In this thesis, we propose two models for weakly supervised object localization (WSOL). Many existing WSOL models have various burden of learning, e.g., the nonnegligible cost of hyperparameter search for loss function. Thus, we first propose a model called SFPN to reduce the cost of hyperparameter search for loss function. SFPN enhances the information of the feature maps by exploiting the structure of feature pyramid network. Then these feature maps are engaged in the prediction of the bounding box.

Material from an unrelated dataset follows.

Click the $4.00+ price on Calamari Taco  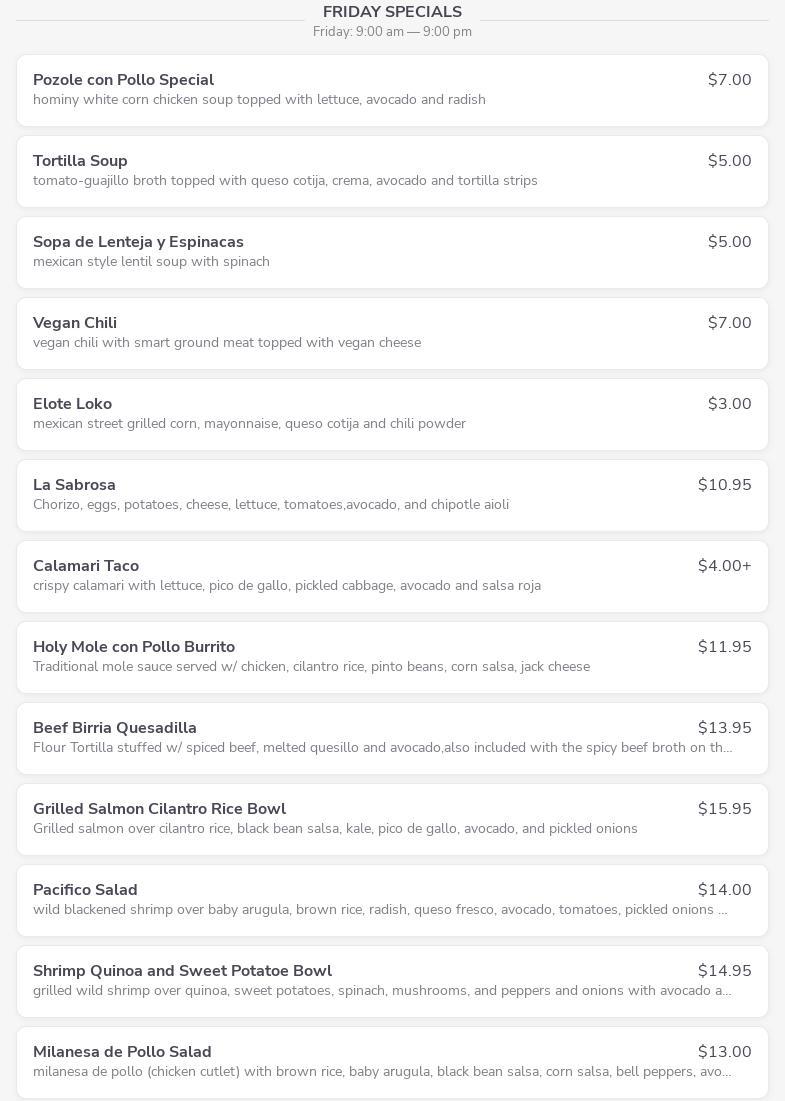[724, 566]
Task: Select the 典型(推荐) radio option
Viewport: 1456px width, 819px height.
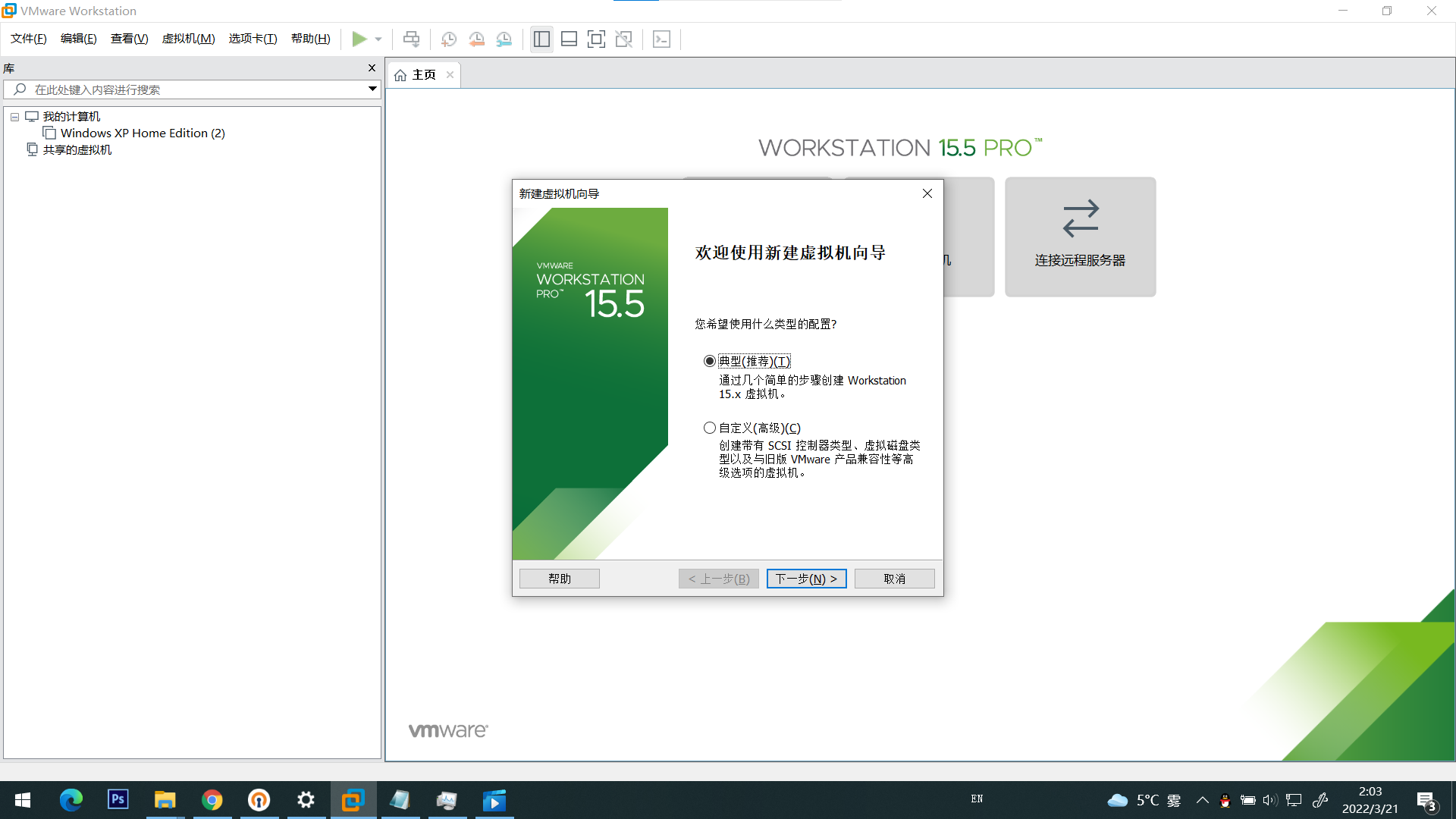Action: click(710, 361)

This process helps us use only cross-entropy loss as well as improving performance. Furthermore, we propose the second model named A2E Net to enjoy a smaller number of parameters. A2E Net consists of ‘spatial attention branch’ and ‘refinement branch’. Spatial attention branch heightens the spatial information using few parameters. Also, refinement branch is composed of ‘attention module’ and ‘erasing module’, and these modules have no trainable parameters.
With the output feature map of spatial attention branch, attention module makes the feature map with more accurate information by using a connection between pixels. Also, erasing module erases the most discriminative region to make the network take account of the less discriminative region. Moreover, we boost the performance with multiple sizes of erasing. Finally, we sum up two output feature maps from attention module and erasing module to utilize information from these two modules. Extensive experiments on CUB-200-2011 and ILSVRC show the great performance of SFPN and A2E Net compared to other existing WSOL models.